Source data »
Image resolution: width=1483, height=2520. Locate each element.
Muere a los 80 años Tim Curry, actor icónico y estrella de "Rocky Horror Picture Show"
* * *
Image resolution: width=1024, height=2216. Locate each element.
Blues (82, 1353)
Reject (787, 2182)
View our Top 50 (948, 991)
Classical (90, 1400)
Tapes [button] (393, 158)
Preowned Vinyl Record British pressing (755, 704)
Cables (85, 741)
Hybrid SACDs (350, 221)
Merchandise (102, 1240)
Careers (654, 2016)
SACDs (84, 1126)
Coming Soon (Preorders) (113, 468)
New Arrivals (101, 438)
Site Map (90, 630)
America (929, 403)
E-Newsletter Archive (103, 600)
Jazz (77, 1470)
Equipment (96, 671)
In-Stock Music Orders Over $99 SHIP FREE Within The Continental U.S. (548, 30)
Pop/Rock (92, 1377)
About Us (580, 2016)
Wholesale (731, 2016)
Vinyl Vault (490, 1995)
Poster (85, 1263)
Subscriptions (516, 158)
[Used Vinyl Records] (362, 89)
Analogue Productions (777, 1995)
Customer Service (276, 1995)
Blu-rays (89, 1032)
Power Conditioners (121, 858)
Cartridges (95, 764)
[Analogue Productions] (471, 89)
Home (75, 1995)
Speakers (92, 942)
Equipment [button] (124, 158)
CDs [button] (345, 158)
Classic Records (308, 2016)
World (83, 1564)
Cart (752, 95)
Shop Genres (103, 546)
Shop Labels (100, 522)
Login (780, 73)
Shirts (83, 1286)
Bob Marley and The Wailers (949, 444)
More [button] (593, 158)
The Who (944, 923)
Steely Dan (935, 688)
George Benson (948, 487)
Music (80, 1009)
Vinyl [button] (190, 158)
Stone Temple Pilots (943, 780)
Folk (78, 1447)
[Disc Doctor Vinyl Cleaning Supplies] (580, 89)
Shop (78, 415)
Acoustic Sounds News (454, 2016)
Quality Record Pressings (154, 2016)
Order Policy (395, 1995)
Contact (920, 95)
...
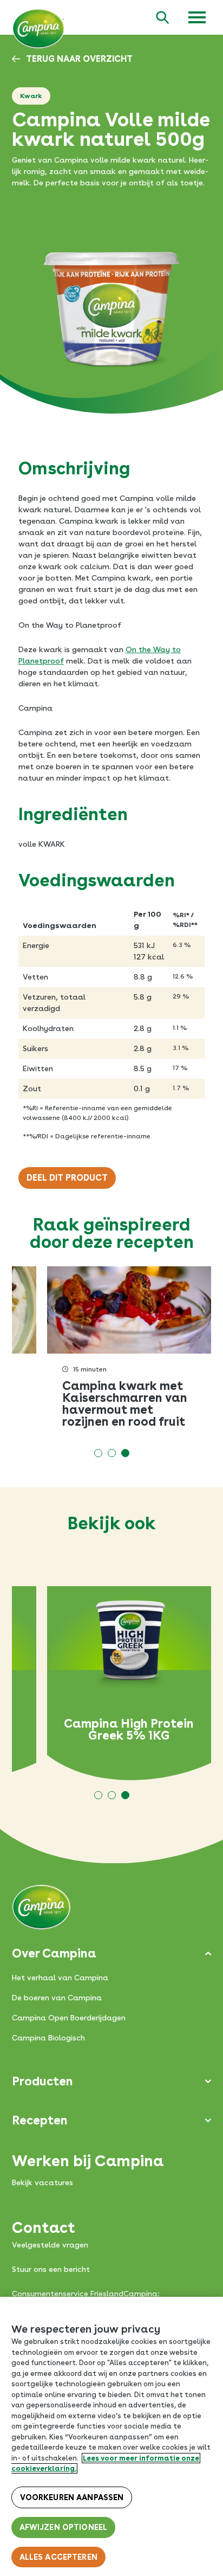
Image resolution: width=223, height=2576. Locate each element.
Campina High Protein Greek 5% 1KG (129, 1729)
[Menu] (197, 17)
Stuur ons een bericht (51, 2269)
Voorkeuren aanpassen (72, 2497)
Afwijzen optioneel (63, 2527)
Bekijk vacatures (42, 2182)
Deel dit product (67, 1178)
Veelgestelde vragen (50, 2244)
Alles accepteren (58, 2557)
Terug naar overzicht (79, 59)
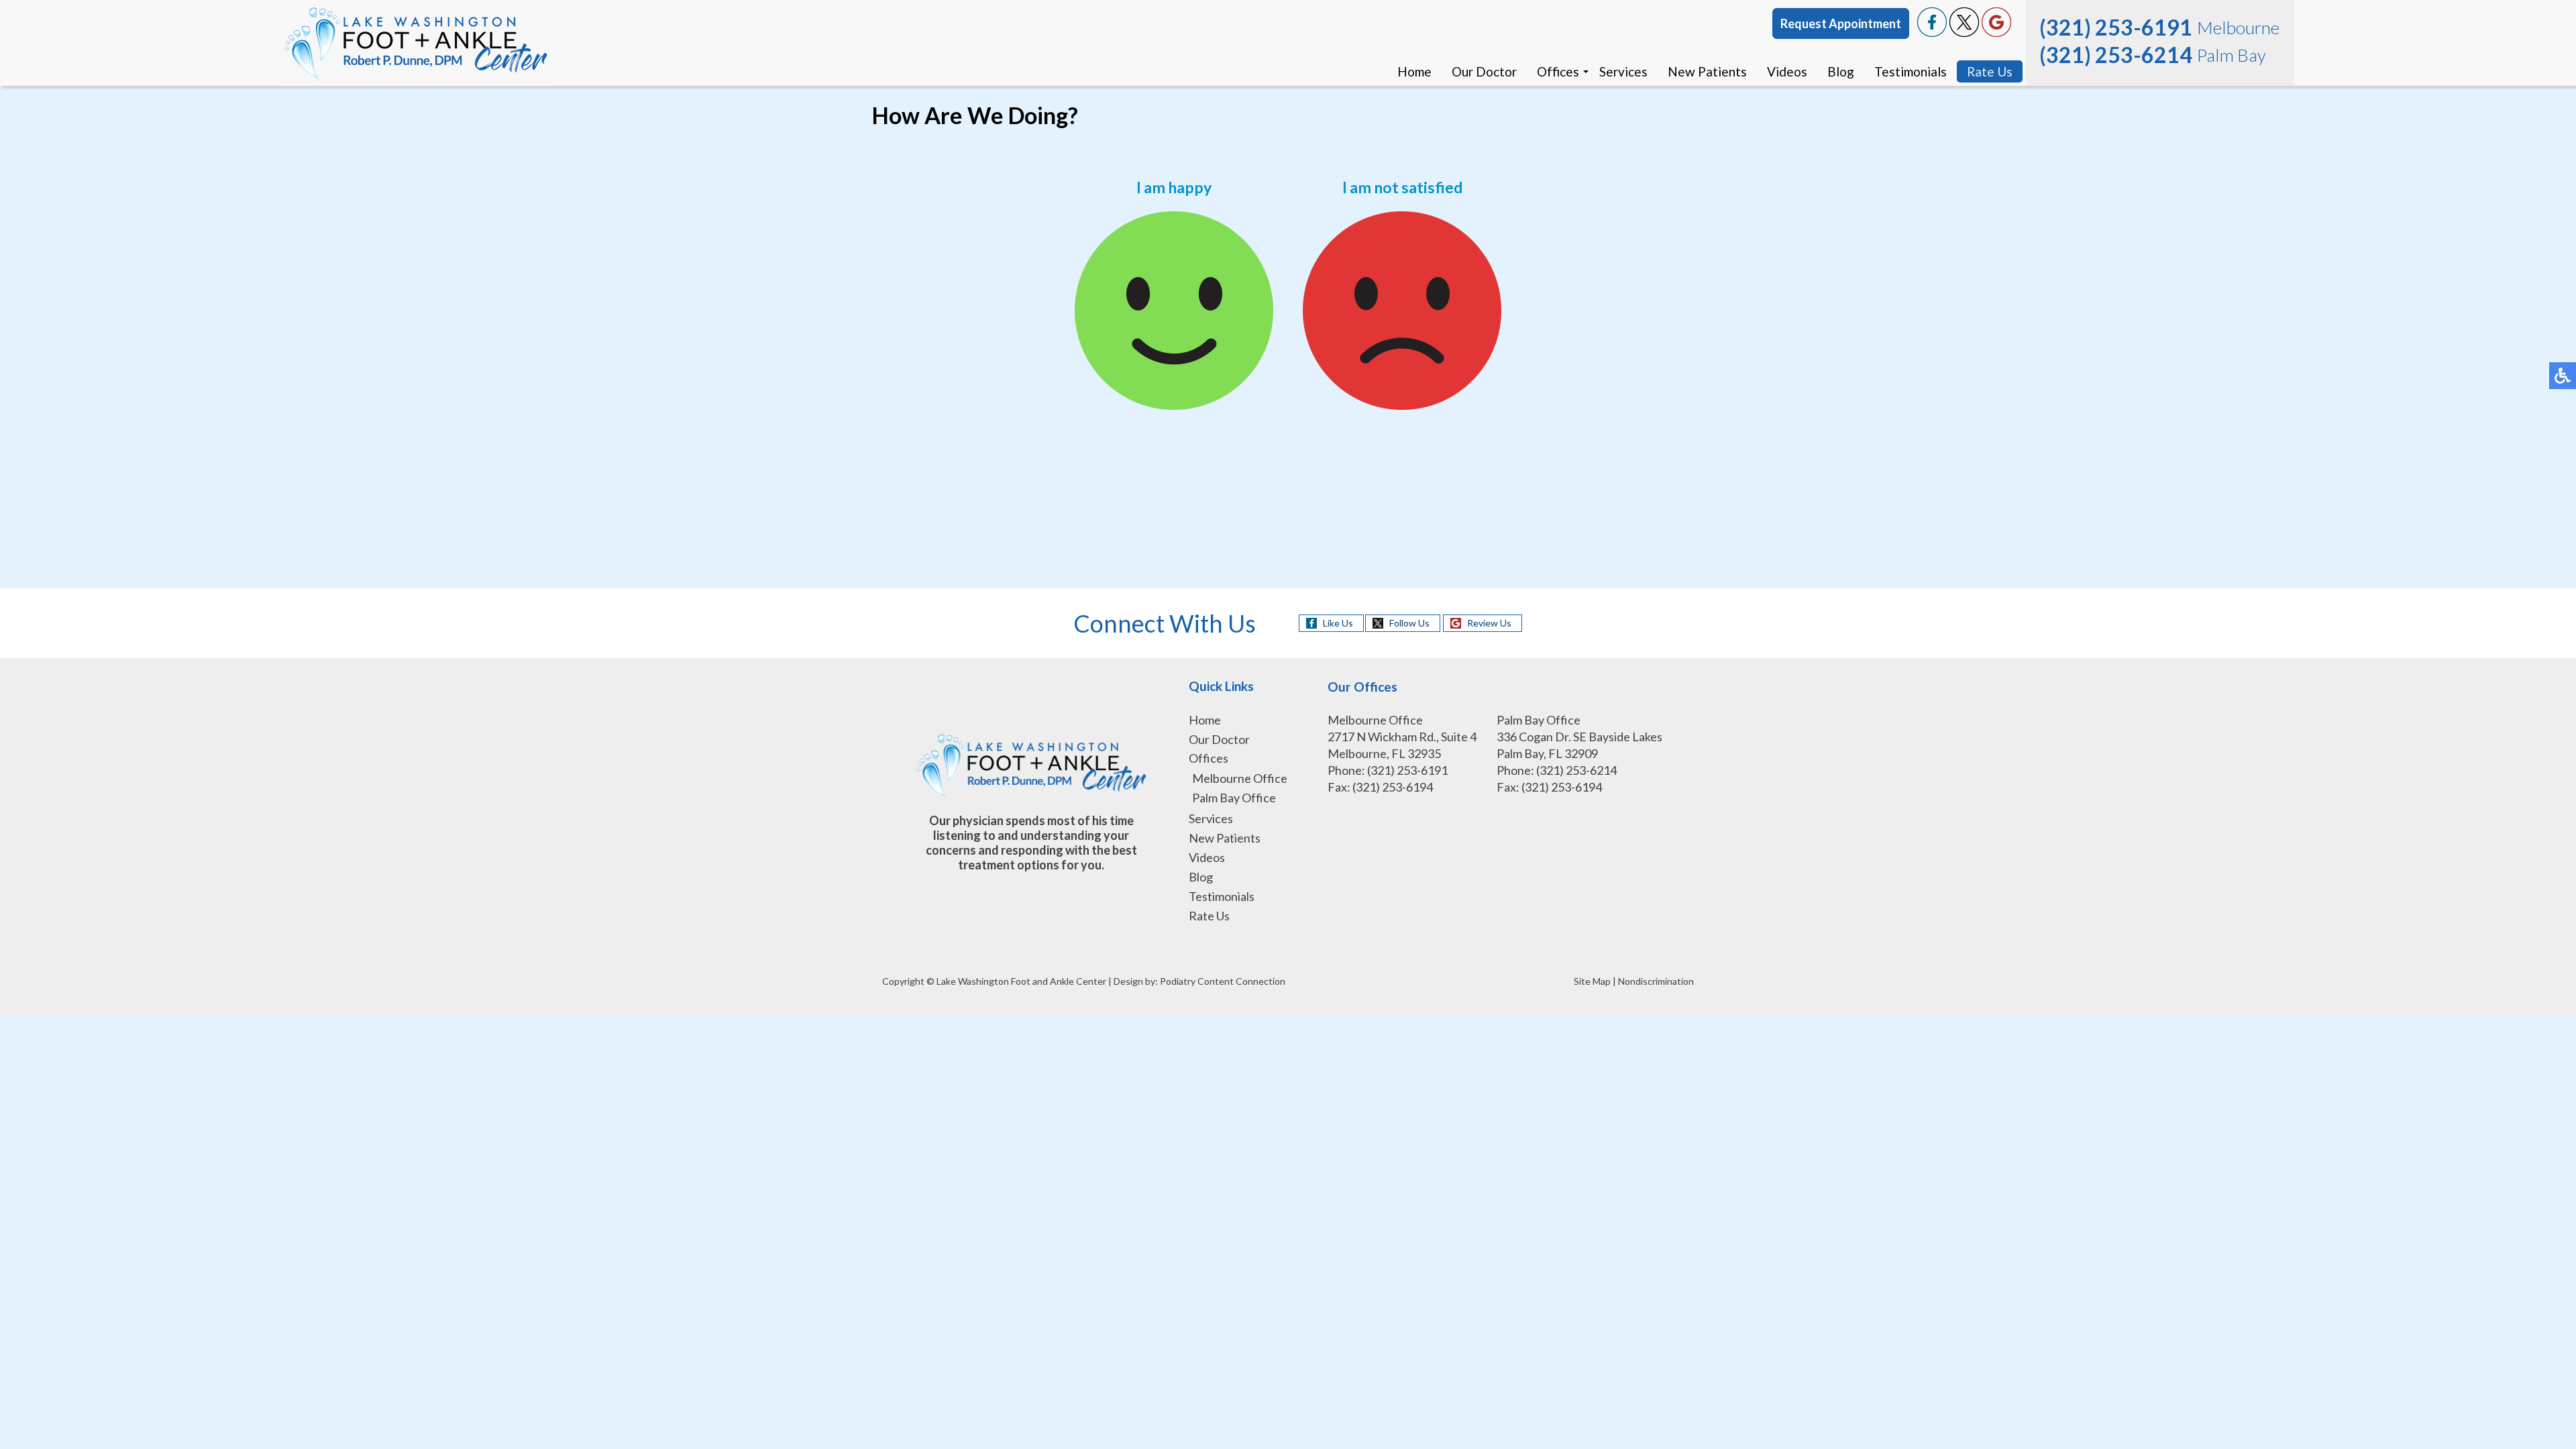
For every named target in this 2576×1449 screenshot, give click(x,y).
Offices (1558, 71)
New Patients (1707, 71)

Your instructions » All that belongs in your answer is the stretch of entries above from the line with "Login (780, 73)" through the line with "Contact (920, 95)", printed exactly.

Written response »
Login (780, 73)
Shirts (83, 1286)
Bob Marley and The Wailers (949, 444)
More [button] (593, 158)
The Who (944, 923)
Steely Dan (935, 688)
George Benson (948, 487)
Music (80, 1009)
Vinyl [button] (190, 158)
Stone Temple Pilots (943, 780)
Folk (78, 1447)
[Disc Doctor Vinyl Cleaning Supplies] (580, 89)
Shop (78, 415)
Acoustic Sounds News (454, 2016)
Quality Record Pressings (154, 2016)
Order Policy (395, 1995)
Contact (920, 95)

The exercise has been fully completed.